Press TV — May 8, 2014
The United States is trying to provoke a confrontation with Russia and using the crisis in Ukraine as an excuse to achieve its goal, a political commentator says.
Jeffrey Steinberg, senior editor at Executive Intelligence Review, made the remarks in a phone interview with Press TV on Wednesday .
“I think, this entire crisis, if you look at it honestly, has been provoked from the United States and some other NATO member countries in Europe. The illegal coup d’état that took place in February was in reaction to the fact that the legally- elected Ukrainian government refused to sign a partnership deal with the European Union that would have meant economic destruction of the country,” Steinberg said.
“And that government is violently overthrown by… the children and grand children of the wartime pro-Nazi Ukrainians, who fought with the Axis (the Axis powers) against the Soviet Union, United States, Britain and others in World War Two,” he added.
“These violent people carried out the military coup, and the United States and most European countries have refused to acknowledge that, and fully support the overthrow of a legitimately-elected and certified government,” the veteran journalist noted.
“Now they have turned against Russia because Russia has told the truth about the neo-Nazi networks deeply involved in the coup, about the illegality of it.

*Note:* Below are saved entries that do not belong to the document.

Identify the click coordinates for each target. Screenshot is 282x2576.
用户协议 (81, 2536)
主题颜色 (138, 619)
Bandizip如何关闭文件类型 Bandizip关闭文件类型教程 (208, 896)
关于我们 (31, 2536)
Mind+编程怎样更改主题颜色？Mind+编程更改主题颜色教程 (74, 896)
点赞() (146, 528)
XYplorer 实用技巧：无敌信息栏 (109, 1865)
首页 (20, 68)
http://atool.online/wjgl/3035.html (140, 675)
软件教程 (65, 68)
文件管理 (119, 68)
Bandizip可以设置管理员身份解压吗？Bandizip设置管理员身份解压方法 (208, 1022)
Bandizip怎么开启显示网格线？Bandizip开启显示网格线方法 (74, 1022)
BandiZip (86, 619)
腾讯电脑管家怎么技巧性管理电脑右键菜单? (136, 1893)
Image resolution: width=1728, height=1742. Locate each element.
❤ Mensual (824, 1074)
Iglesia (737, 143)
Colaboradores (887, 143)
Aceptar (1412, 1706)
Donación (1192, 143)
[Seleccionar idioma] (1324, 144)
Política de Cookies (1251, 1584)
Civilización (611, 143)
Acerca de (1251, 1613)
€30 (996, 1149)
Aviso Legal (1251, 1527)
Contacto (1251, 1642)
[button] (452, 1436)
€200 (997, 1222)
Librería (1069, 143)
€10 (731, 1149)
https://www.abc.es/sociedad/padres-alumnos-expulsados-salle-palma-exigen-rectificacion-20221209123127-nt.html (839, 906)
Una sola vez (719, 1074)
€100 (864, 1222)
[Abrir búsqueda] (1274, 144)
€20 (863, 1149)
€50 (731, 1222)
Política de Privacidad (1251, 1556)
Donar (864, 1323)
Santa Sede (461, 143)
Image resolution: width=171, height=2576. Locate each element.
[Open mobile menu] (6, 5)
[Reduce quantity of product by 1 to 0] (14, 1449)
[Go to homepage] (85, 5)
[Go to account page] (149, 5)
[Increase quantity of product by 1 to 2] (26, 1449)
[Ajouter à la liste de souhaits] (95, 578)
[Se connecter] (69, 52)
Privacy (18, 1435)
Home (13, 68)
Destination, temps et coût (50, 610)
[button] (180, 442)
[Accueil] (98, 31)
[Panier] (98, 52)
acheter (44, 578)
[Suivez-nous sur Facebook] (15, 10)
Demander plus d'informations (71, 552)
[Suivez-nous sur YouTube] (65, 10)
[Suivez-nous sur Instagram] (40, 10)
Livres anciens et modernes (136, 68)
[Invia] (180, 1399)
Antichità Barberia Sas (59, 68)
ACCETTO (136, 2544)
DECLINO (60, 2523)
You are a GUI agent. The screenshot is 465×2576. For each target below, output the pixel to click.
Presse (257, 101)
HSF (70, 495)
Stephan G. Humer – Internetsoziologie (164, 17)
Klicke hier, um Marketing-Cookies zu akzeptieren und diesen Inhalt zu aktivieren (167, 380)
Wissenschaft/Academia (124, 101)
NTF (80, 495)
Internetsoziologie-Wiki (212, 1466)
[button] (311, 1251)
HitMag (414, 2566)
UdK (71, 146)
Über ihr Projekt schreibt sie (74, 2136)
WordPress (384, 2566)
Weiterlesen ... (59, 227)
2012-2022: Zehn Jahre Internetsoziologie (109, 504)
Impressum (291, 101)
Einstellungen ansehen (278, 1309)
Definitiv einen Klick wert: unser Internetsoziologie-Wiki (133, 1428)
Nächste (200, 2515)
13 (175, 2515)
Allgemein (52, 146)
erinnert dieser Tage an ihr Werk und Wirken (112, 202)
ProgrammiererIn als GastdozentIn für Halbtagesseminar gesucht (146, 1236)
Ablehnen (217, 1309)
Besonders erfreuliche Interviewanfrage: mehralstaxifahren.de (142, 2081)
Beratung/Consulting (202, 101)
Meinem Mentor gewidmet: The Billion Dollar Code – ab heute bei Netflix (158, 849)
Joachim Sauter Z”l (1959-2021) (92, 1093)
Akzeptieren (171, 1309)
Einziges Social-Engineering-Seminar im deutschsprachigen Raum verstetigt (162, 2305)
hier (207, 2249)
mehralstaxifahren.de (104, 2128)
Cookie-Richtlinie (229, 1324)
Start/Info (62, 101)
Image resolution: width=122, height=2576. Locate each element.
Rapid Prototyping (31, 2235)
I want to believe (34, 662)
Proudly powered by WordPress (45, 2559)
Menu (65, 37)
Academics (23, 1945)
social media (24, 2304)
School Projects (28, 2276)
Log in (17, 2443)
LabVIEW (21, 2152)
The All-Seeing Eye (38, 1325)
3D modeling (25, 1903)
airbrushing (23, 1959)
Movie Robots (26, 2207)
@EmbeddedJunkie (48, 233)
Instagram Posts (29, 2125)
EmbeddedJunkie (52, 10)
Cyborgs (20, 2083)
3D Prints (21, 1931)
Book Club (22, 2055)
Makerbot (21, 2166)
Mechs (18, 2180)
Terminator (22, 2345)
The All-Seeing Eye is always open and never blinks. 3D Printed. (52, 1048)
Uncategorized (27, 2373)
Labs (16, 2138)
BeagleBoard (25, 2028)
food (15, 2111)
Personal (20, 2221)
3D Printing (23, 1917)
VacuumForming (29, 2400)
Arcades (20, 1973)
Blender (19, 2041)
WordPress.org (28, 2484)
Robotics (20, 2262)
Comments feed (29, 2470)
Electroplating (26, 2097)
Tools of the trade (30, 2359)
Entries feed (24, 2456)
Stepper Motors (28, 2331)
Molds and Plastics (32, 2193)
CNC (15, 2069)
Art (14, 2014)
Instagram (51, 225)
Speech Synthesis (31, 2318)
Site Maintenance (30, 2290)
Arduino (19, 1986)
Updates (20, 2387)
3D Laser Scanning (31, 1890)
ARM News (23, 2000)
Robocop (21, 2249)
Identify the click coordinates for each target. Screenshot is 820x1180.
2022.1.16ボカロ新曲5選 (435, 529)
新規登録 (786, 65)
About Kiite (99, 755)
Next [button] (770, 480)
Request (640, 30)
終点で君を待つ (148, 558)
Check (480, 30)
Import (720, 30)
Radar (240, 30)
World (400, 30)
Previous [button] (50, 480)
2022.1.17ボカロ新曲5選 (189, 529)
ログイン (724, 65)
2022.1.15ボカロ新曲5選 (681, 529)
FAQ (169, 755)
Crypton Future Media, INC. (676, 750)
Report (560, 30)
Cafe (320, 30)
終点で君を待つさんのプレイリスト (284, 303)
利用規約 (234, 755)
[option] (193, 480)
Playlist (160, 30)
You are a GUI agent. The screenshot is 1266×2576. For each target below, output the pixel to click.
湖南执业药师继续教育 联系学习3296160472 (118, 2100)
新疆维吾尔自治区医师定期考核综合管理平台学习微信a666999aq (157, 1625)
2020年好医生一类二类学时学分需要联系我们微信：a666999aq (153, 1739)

So, now Russia is being punished basically for telling the truth and for defending the Russian minorities in Ukraine at a time when they are genuinely under threat,” Steinberg stated.
He went on to say that the Geneva agreement was broken by these neo-Nazi networks, who carried out armed attacks against pro-Russian protesters.
“What we are seeing is an attempt to provoke a confrontation with Russia,” he said, adding that people like US President Barack Obama, Susan Rice and Victoria Nuland “want a confrontation with Russia and they are using Ukraine as an excuse.”
The Autonomous Republic of Crimea declared independence from Ukraine on March 17 and formally applied to become part of Russia following a referendum a day earlier, in which nearly 97 percent of the participants voted in favor of the move. On March 21, Crimea officially became part of the Russian territory.
On April 17, Russia, Ukraine, the US and the European Union agreed over steps to “de-escalate” the crisis in eastern Ukraine, where anti-Kiev protesters seized buildings in several towns and cities.
But, Ukrainian authorities have ordered military operations against pro-Russian protesters in both eastern and southern Ukraine, claiming that Russian special forces are fueling unrest in the country.
Moscow has dismissed as “nonsense” claims that Russian special forces are fomenting unrest in Ukraine.
A fire at a Trade Unions House in the southwestern port city of Odessa on Friday led to at least 46 deaths that had been sheltering opponents of the US-backed interim government of Ukraine.
According to reports, members of neo-Nazi Right Sector set the building on fire in Odessa. The victims were burnt alive within the premises and video footage showed bloodied and wounded survivors being attacked by the extremists.
Meanwhile, the death toll from a Ukrainian military offensive against pro-Russian activists in the eastern town of Slavyansk rose to at least 34 on Tuesday.
According to a report published on Sunday in the German newspaper Bild am Sonntag, the US Central Intelligence Agency and Federal Bureau of Investigation are helping the interim authorities in Kiev to end the crisis.
The newspaper, citing unnamed German security sources, reported that dozens of CIA and FBI agents are involved in the offensive against the pro-Russian activists.
Earlier this year, US Assistant Secretary of State for European and Eurasian Affairs Victoria Nuland disclosed that Washington has “invested” about $5 billion in “promoting democracy” in Ukraine over the past two decades.
In early February, Nuland visited Ukraine and held meetings with anti-Kremlin politicians who organized anti-government protests that led to the ouster of Viktor Yanukovych, the country’s democratically-elected president.